As she approached her feelings for the instrument—behind which she must have sensed the formidable tutelage of her father—she delivered herself to working on learning it and finally arrived at the point where she felt—after much hesitation and self-doubt—capable of playing on stage before an audience.
A funny aspect of her life on the road, she became, little by little and largely by accident, a spokesperson for her culture. At the request of her audience, hungry for more information, she began holding conferences (“people, especially in France, always want to know more about the origins of the music they’re hearing, the history of the Cajuns, their way of life”), teaching them Cajun dancing, and above all excelling in her Cajun cooking demonstrations which have reached almost a cult status for discovering the secrets of Louisiana cuisine—gumbo and jambalaya as well as pecan pies. This love of sharing her passion for Cajun food brought her to publish her first cookbook, the award-winning title The Savoy Family Kitchen: A Family History of Cajun Food, through Kitchen Press, Scottland, in 2013.

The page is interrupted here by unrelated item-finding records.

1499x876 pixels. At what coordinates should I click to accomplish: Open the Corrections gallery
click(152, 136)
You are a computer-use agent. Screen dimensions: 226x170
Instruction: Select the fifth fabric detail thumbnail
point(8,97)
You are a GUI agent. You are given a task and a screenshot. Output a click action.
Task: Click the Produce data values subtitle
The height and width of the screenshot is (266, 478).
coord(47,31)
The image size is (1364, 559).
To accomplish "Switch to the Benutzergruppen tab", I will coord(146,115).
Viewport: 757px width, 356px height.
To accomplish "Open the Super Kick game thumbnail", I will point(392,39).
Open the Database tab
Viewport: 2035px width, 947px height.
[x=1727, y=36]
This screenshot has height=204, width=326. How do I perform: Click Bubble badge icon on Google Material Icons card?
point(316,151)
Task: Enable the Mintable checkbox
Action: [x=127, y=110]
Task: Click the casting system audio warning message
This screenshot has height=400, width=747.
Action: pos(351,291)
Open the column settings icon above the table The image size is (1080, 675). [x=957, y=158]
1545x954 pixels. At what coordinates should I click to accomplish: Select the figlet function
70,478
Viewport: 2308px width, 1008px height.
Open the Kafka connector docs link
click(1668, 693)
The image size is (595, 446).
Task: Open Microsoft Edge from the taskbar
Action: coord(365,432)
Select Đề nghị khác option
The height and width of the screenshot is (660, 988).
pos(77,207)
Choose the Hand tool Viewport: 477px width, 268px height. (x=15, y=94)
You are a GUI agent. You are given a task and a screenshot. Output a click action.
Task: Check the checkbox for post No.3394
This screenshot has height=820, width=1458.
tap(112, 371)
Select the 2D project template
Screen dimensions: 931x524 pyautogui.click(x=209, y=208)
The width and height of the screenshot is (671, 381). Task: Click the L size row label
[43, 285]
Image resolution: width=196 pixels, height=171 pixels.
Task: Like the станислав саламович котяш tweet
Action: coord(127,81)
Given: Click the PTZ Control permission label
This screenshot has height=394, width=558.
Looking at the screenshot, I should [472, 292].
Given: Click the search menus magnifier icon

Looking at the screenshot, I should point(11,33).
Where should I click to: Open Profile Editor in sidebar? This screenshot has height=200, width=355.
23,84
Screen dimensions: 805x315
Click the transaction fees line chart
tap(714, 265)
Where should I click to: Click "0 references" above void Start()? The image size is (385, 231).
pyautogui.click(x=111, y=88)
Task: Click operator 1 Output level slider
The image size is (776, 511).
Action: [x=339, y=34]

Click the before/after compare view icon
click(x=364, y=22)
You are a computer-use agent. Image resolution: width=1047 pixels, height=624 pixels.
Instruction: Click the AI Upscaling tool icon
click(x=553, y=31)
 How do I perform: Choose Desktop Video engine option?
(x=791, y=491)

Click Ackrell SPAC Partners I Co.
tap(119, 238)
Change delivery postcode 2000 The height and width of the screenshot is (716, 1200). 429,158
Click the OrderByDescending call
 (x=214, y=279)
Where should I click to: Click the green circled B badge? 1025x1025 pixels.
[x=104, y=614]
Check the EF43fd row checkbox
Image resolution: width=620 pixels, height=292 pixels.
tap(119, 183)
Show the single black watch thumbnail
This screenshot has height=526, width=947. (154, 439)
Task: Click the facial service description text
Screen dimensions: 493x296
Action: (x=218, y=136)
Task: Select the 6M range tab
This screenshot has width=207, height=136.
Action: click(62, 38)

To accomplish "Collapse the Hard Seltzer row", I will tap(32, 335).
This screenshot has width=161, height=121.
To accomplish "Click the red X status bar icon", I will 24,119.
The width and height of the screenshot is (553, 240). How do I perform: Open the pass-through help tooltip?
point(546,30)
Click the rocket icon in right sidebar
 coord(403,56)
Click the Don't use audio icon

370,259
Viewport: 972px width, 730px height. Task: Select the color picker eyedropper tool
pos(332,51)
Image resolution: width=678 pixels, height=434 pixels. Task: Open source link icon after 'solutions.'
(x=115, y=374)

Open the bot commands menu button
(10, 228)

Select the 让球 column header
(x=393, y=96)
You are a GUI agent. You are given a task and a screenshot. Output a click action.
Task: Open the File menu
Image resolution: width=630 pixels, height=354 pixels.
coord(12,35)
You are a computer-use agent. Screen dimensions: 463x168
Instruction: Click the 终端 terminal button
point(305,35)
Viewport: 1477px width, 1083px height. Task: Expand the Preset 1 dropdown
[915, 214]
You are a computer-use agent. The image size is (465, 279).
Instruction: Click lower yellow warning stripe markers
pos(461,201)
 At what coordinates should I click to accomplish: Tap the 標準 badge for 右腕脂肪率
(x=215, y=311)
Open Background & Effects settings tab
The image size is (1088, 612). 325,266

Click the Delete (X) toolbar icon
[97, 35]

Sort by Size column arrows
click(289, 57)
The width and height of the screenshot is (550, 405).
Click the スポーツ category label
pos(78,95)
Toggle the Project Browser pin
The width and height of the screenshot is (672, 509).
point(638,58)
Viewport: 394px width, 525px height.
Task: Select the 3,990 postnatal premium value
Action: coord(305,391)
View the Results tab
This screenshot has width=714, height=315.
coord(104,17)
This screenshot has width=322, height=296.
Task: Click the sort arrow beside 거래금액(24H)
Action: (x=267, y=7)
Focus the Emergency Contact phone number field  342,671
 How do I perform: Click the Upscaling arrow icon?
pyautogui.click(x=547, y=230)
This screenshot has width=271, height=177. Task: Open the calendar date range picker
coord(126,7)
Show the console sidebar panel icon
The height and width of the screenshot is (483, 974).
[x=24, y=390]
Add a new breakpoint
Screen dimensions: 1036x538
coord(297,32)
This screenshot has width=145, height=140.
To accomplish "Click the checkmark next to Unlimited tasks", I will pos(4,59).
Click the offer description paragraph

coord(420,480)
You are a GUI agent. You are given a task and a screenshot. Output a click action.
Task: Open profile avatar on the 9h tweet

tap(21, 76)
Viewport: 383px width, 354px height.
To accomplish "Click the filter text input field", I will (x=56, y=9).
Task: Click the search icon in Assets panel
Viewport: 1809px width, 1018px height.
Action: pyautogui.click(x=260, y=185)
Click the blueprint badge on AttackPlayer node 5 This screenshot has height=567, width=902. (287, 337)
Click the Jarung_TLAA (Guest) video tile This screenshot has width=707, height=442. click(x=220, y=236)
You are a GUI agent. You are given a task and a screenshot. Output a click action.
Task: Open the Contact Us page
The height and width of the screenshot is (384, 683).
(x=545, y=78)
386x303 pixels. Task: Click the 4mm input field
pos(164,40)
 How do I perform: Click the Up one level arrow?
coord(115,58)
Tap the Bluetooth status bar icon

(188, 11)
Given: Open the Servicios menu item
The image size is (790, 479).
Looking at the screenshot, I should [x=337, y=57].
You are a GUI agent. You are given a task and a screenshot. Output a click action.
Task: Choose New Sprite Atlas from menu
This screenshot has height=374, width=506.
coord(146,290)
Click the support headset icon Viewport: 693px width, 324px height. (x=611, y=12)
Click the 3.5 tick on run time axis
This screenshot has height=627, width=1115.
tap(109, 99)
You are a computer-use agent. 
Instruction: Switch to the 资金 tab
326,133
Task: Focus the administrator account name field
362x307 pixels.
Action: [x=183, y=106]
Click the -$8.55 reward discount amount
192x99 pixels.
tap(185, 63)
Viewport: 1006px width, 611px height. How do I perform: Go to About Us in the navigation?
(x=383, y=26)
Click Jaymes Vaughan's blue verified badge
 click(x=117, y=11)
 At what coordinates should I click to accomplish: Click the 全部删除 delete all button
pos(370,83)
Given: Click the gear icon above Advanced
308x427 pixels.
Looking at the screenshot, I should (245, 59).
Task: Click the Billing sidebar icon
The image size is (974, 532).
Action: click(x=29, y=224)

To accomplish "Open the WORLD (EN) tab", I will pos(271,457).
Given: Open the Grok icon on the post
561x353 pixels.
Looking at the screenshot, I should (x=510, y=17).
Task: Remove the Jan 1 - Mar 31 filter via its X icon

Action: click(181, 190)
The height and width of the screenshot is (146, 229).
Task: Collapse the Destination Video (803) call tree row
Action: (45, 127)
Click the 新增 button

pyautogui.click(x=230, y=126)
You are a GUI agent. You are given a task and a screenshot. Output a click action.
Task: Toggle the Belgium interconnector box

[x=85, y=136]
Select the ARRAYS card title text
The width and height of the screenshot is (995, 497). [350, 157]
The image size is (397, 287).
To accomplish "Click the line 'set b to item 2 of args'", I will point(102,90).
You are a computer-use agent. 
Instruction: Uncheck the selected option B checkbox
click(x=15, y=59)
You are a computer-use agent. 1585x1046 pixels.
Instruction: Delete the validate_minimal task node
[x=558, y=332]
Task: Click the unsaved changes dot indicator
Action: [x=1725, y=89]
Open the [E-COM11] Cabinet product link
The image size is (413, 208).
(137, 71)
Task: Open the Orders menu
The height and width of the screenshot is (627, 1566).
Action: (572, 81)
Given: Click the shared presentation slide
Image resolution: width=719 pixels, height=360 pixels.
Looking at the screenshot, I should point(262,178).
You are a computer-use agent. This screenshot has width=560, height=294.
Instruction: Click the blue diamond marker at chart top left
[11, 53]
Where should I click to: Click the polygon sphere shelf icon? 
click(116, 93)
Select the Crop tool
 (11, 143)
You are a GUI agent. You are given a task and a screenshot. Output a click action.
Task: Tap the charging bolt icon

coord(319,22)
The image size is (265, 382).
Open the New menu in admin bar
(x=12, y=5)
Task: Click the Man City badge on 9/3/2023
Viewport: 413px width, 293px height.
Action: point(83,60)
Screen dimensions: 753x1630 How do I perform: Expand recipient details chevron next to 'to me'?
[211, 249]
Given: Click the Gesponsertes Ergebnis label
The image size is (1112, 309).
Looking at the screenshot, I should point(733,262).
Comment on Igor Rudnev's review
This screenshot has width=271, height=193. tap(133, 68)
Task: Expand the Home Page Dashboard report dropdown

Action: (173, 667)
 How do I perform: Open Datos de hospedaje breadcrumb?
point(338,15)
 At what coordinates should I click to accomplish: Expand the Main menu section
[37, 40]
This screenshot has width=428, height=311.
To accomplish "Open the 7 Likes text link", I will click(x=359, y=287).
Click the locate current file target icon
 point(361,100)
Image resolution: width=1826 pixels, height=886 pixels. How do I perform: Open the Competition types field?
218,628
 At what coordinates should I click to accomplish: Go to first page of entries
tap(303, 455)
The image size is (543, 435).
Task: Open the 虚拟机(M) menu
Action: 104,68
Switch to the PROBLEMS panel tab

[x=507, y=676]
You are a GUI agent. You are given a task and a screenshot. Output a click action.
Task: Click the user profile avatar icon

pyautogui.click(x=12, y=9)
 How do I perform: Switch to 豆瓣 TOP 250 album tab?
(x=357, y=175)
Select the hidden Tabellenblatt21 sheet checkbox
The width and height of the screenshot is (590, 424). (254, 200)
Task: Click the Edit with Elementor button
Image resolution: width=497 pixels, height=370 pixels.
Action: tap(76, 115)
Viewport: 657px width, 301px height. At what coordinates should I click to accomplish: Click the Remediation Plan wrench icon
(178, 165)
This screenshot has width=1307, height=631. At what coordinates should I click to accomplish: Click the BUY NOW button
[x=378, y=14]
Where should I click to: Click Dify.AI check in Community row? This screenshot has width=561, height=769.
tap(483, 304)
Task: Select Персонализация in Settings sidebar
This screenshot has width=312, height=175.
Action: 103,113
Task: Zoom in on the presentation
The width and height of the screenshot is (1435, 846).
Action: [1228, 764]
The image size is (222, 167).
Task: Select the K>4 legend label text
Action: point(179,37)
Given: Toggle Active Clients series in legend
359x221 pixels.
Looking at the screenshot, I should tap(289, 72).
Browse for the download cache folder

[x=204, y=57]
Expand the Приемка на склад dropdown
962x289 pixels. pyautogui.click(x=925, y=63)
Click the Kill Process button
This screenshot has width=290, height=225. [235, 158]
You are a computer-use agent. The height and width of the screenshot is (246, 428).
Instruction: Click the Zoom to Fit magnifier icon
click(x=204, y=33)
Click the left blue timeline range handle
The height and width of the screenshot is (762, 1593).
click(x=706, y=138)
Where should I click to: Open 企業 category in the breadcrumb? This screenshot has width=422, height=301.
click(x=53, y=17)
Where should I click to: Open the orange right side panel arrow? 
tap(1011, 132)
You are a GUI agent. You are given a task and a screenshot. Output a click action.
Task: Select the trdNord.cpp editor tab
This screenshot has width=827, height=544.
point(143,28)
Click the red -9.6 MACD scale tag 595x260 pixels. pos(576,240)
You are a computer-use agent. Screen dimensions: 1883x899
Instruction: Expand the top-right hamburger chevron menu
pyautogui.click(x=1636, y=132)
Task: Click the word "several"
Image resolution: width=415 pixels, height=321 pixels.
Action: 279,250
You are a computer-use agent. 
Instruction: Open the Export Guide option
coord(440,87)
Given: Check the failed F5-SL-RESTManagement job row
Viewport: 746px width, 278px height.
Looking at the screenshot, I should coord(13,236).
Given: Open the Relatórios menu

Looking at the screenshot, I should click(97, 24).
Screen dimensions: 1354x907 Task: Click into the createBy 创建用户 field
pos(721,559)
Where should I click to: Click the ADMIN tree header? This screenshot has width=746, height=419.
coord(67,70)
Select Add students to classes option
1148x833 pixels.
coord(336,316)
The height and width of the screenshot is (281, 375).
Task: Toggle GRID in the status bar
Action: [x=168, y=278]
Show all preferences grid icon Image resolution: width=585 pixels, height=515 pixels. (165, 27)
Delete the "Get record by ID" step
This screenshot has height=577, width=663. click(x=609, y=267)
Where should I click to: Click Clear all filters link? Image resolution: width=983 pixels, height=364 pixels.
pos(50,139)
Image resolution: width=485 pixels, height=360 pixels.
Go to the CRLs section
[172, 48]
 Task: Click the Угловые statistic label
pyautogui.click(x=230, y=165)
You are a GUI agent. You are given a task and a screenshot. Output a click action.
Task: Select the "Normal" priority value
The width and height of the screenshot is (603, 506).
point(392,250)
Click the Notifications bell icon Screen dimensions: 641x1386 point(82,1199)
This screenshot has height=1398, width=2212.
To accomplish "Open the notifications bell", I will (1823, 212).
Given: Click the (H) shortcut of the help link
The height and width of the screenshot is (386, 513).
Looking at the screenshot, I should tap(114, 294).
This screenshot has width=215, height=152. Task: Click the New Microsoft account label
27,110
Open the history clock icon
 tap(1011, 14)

“For a long time,” she concludes, “I was pleased with the image and the reputation I had created for myself of this picturesque, totally kitsch version of ‘white trash’ like camouflage dresses, curlers in my hair, plastic pink flamingoes in the garden and wood plaque Elvis clocks. I earned the title ‘The Queen of White Trash Cajun’ (FROOTS Magazine) and enjoyed that for several years, but then a Greek blues magazine called me ‘The Princess of Cajun’ and it struck me. I thought about my family, my parents, and I thought, ‘Well, yeah, I should be.’ I’ve got a long way to go before I feel like I really deserve that title, a lot of work to do if I’m ever going to measure up to it, carrying with it all it does about how amazing my parents are, but it’s good to have a strong goal in mind.”